The Mental Health Statistics Improvement (MHSIP) Report Card
(Hornik et al., 1994; Ganju et. al., 1996) was developed by a group of people who work witli mental health data systems, and some consumers. It is considered” consumer oriented" because consumers did not have full control of its development. It is a measure of satisfaction with mental health services.

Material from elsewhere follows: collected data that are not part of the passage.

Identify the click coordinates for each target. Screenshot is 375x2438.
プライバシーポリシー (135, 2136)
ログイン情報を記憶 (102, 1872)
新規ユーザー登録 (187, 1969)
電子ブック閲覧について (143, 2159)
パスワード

Contrary to the general opinion that recovery is a "buzzword," and everyone talks about it, but no one knows what it is - there has been careful thought and study about this concept. Consumers have reflected and written about what it is in their own lives to assist them to leave mental illness behind them and to move on to being a "normal citizen." Consumers have also researched areas of importance to the concept of both recovery and empowerment. Clinical researchers have explored with clients and persons who are hopitalized various theories about how recovery comes about and what influences it. It should be noted that what is described here is only a sample of both published and unpublished literature. Focus has been on writings and studies by consumers, and the selection of studies has been made from a consumer perspective. It is refreshing and.assuring to see that many clinical researchers have come to conclusions that are similar to what consumers have concluded from their own experiences: that recovery is possible, and that it needs both internal determination and external support.